The Euclidean distance calculating module is specifically configured to:
setting each forecast time window and extracting each corresponding historical time window in each historical day;
acquiring meteorological element values of each forecast time and each corresponding historical time window;
and calculating absolute errors of the meteorological elements in the time windows of each forecast time and each corresponding historical time, and determining Euclidean distances between each forecast time and the meteorological elements of each corresponding historical time in the forecast period by combining the pre-calculated meteorological element weight values and the standard deviations of the meteorological elements.
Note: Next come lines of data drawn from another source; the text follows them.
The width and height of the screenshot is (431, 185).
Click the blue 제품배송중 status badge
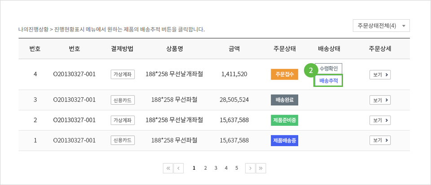(x=285, y=140)
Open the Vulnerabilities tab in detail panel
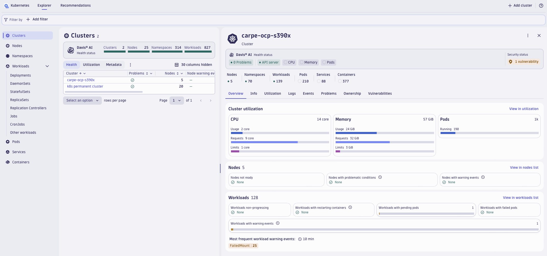The height and width of the screenshot is (256, 547). coord(380,93)
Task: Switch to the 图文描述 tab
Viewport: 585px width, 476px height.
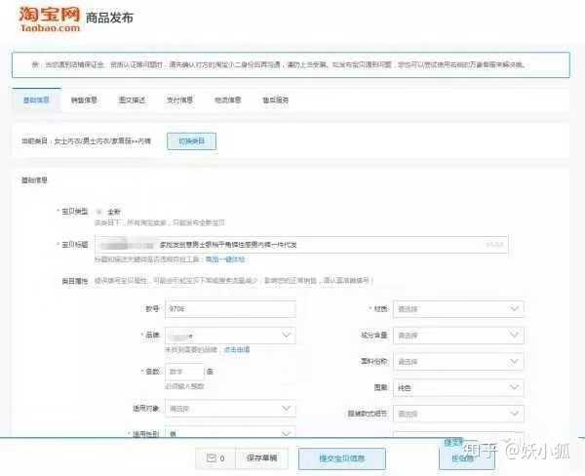Action: 131,100
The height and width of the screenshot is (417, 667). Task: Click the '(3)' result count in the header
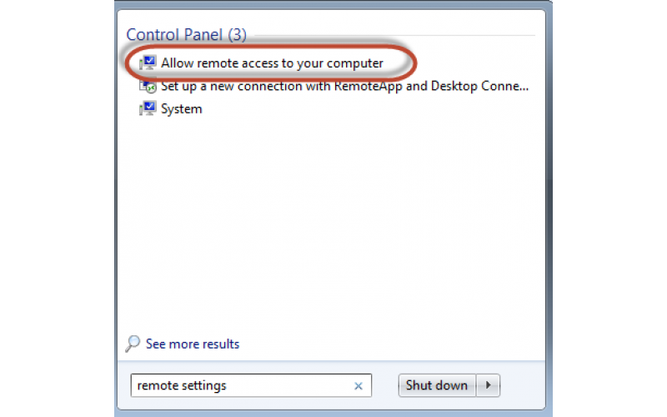pyautogui.click(x=237, y=35)
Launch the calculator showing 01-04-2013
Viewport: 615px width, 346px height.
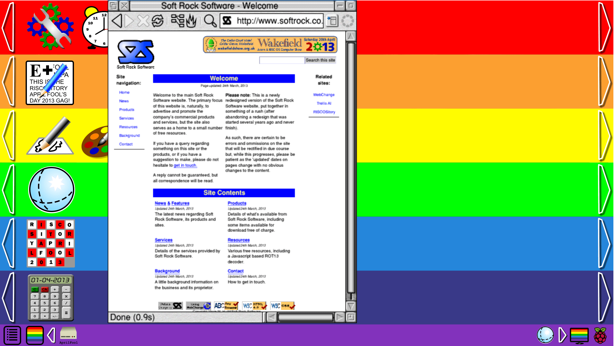pyautogui.click(x=51, y=298)
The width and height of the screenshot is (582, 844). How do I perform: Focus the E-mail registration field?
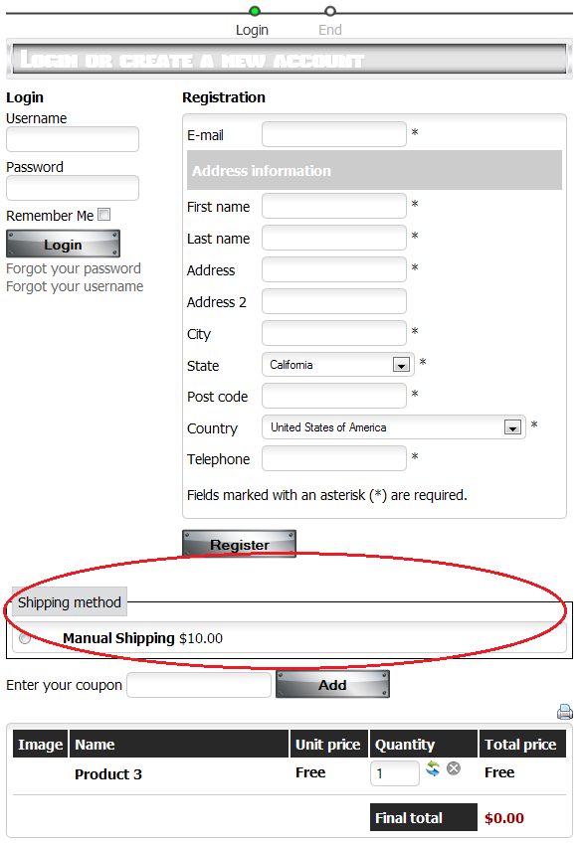pos(334,134)
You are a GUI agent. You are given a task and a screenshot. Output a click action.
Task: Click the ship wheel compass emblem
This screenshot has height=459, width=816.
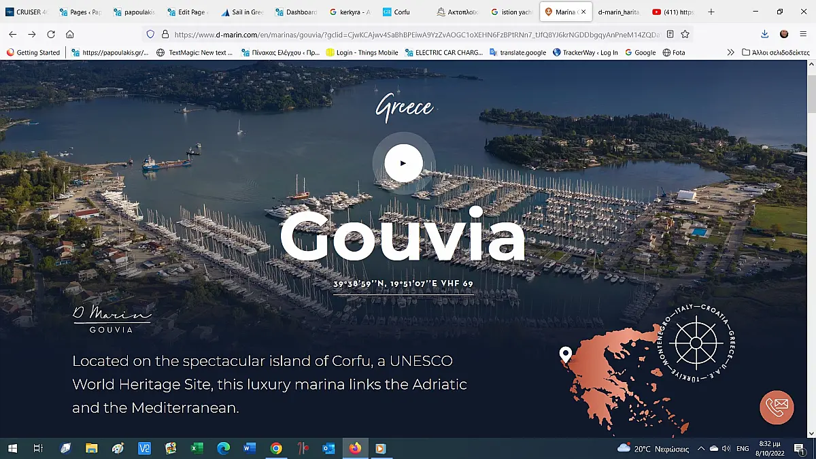[x=695, y=342]
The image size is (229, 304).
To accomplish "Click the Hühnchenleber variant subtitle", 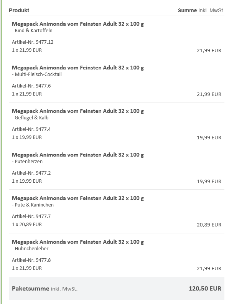I will point(30,249).
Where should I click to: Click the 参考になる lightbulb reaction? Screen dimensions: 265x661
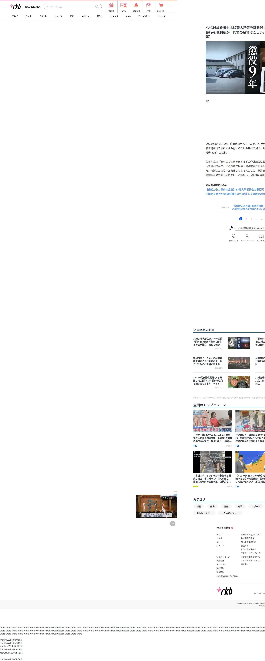click(233, 237)
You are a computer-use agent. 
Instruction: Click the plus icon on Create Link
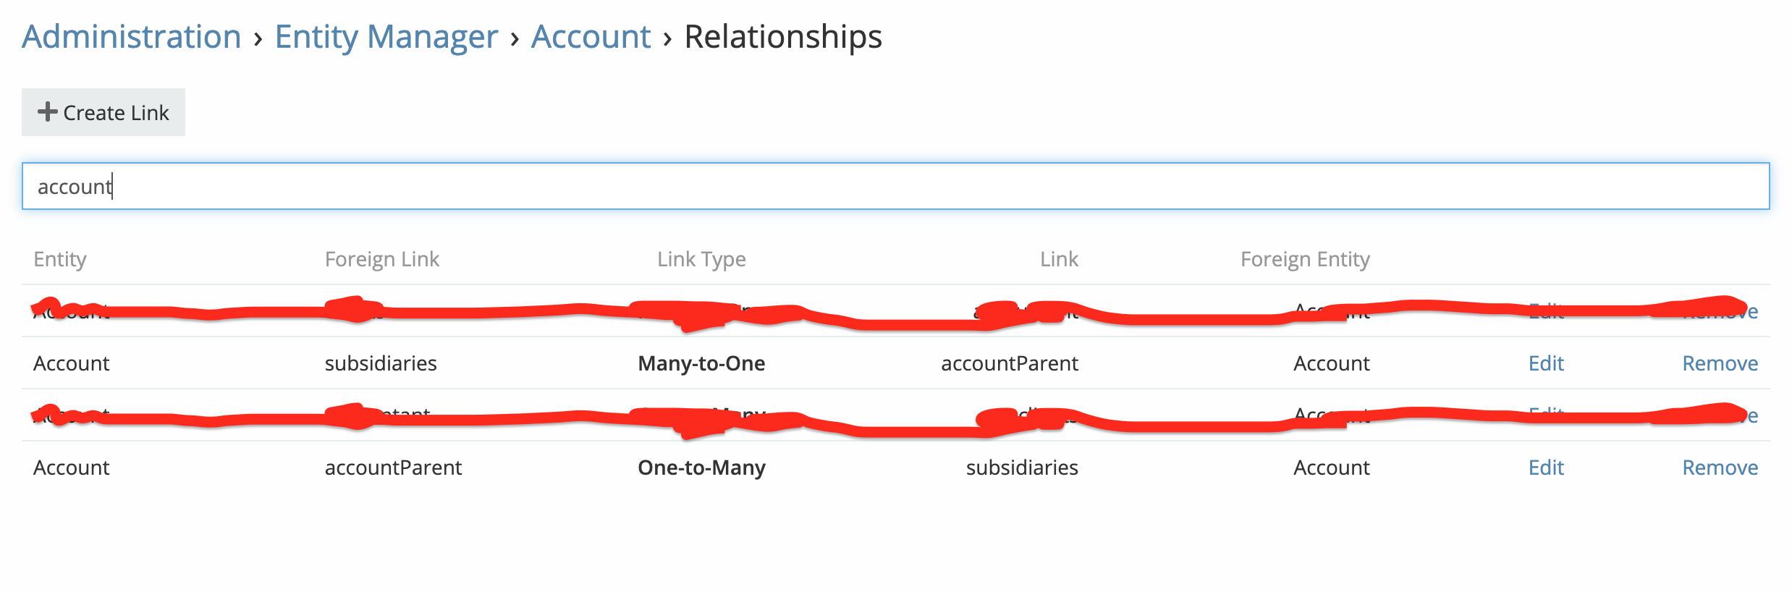click(47, 112)
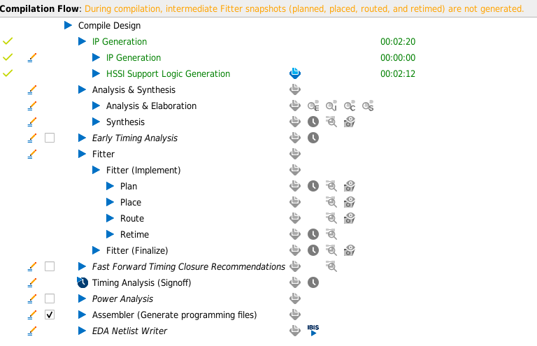Click the IBIS icon for EDA Netlist Writer
This screenshot has height=346, width=537.
point(313,330)
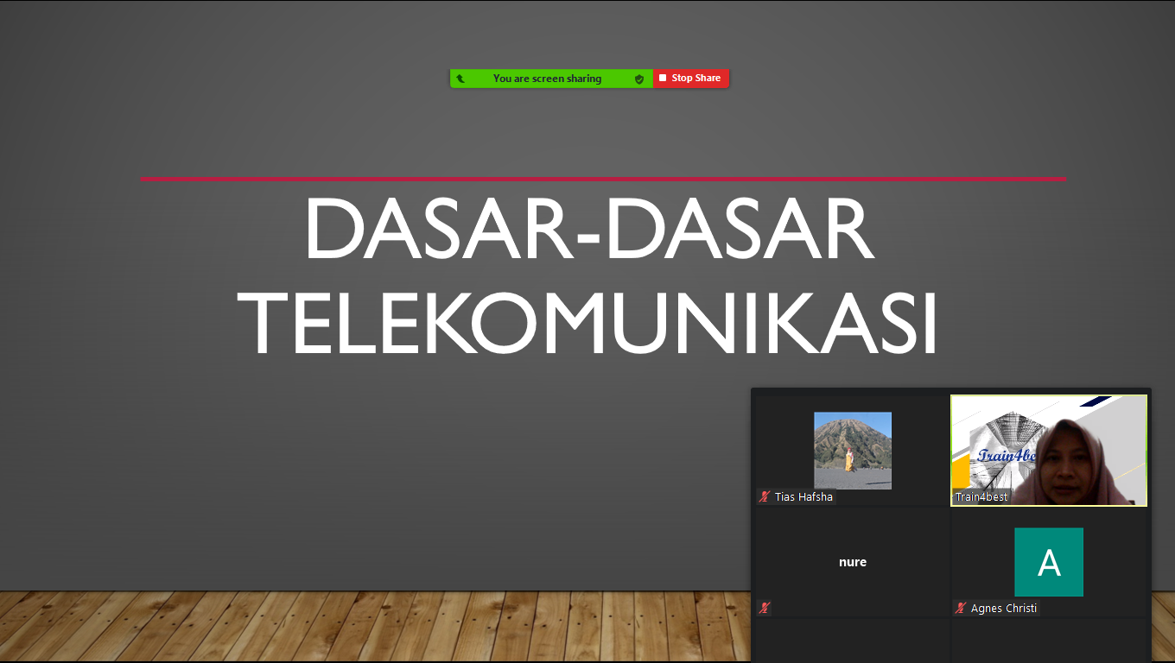This screenshot has height=663, width=1175.
Task: Click the slide title DASAR-DASAR
Action: [x=588, y=230]
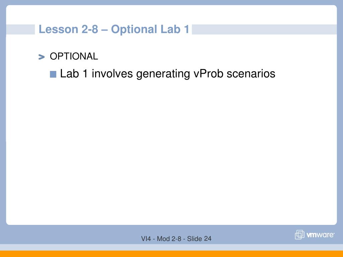Image resolution: width=343 pixels, height=257 pixels.
Task: Click the gray accent bar right of title
Action: (264, 29)
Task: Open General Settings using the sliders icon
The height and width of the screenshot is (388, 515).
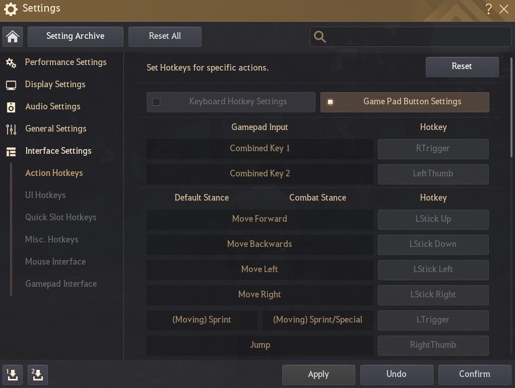Action: point(12,128)
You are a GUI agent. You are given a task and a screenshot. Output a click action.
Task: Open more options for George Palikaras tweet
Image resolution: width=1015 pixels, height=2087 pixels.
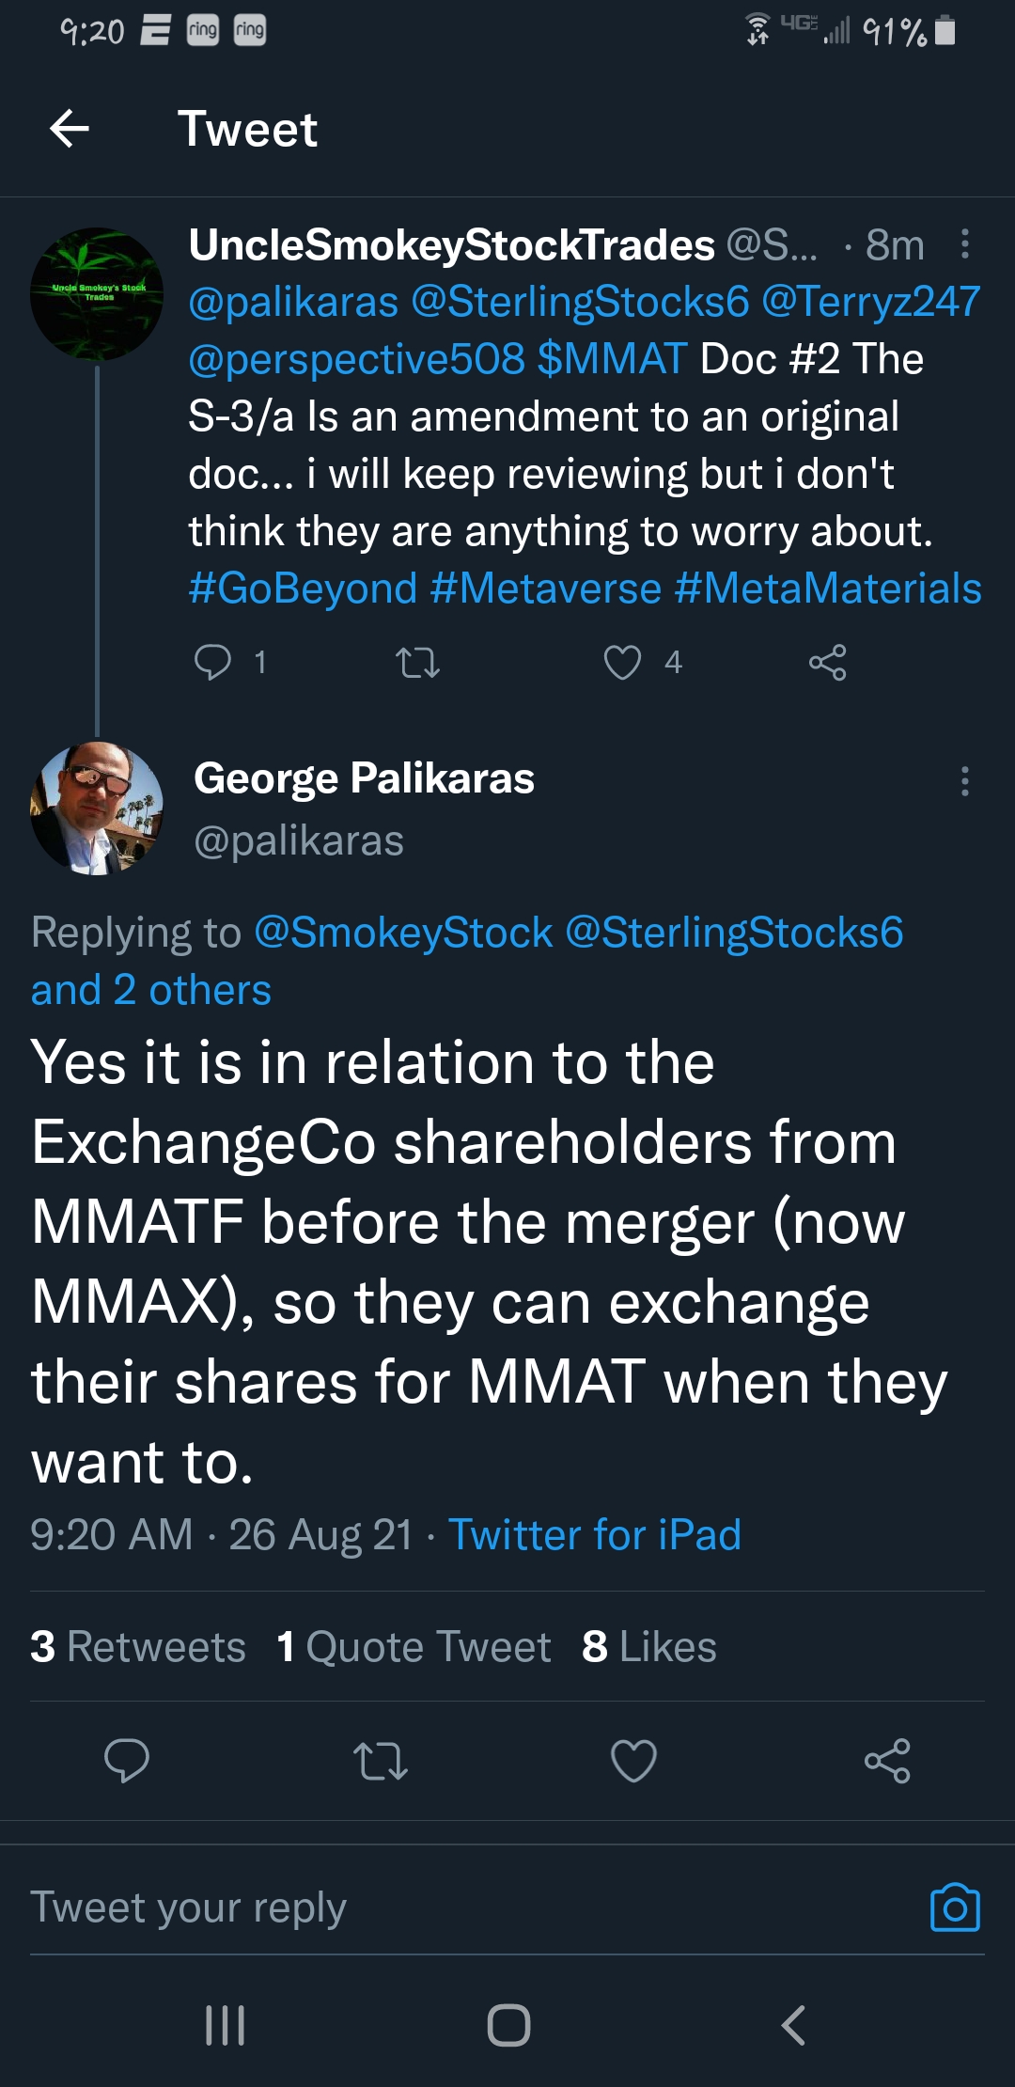click(965, 781)
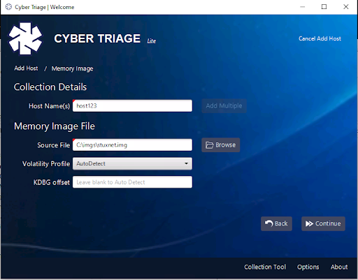Click the undo arrow icon on Back
This screenshot has height=280, width=358.
269,223
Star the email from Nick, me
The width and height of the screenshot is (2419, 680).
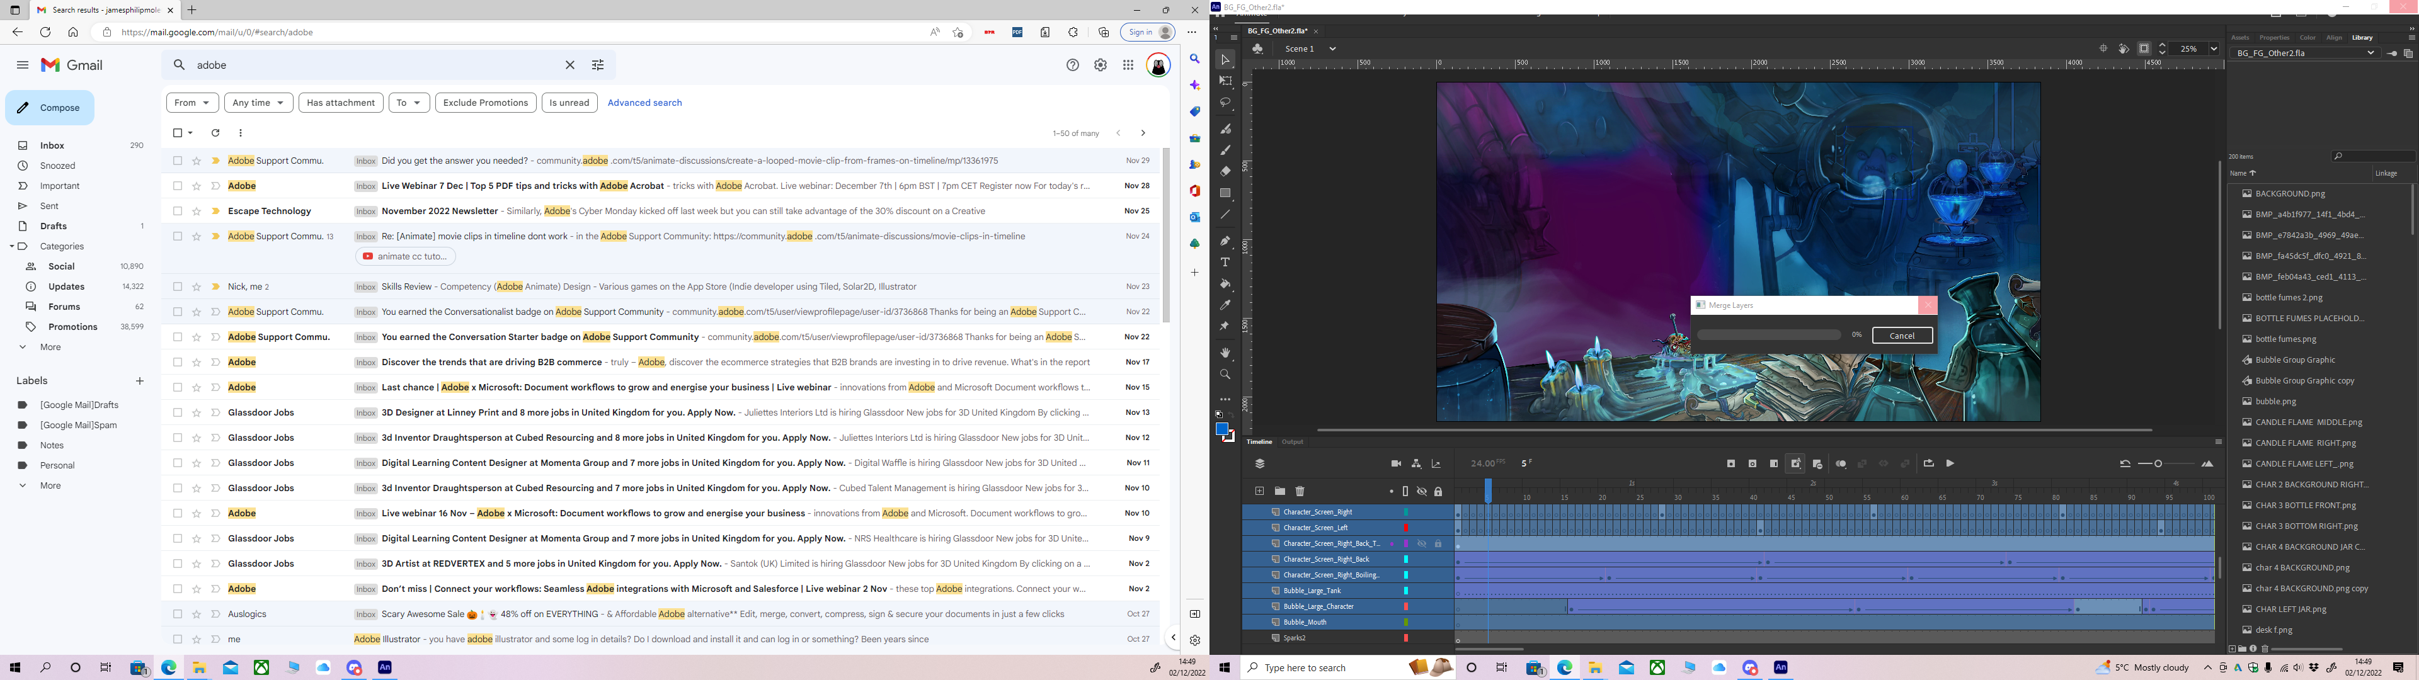point(195,286)
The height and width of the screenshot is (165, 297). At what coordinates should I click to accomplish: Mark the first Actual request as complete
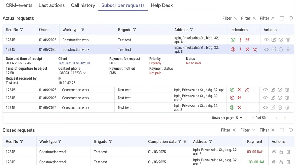coord(281,40)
The calculation process of the meteorological element weight value in the Euclidean distance calculation module comprises the following steps:
inputting meteorological element values at corresponding historical moments into the BP neural network model to generate simulated power values;
adding a preset percentage to the meteorological element values at each corresponding historical moment, and taking the meteorological element values into a BP neural network model to generate simulated value-added power;
subtracting a preset percentage from the meteorological element value at each corresponding historical moment, and introducing the meteorological element value into the BP neural network model to generate simulated subtracted value power;
based on the analog increment power and the analog decrement power, and combining an MIV variable screening algorithm, generating an influence change value of an analog power value;
calculating an average influence change value according to influence change values of a plurality of preset forecast moments, and determining a weather element weight value based on the average influence change value;
the BP neural network model is obtained by training with a meteorological element numerical mode as input and historical photovoltaic power generation actual power as output.
The Euclidean distance calculating module calculates Euclidean distances between each forecasting time and each meteorological element corresponding to the historical time in the forecasting time period according to the following formula:
wherein,for the Euclidean distance between the ith forecast time and the weather element of the corresponding historical time in the forecast period, t' i For the ith forecast moment, t i For the i-th corresponding history time, +.>Weather element value for the i < th > forecast moment, <>For the weather element value, ω, at the i-th corresponding historical time m The weight value delta of the meteorological element m m For modeling the standard deviation of the meteorological element m in the sample dataset, m is the meteorological element value.
The meteorological element of the Euclidean distance calculation module at least comprises one or more of the following: total irradiance, direct irradiance, scattered irradiance, component temperature, average wind speed, average wind direction, ambient temperature, and relative humidity.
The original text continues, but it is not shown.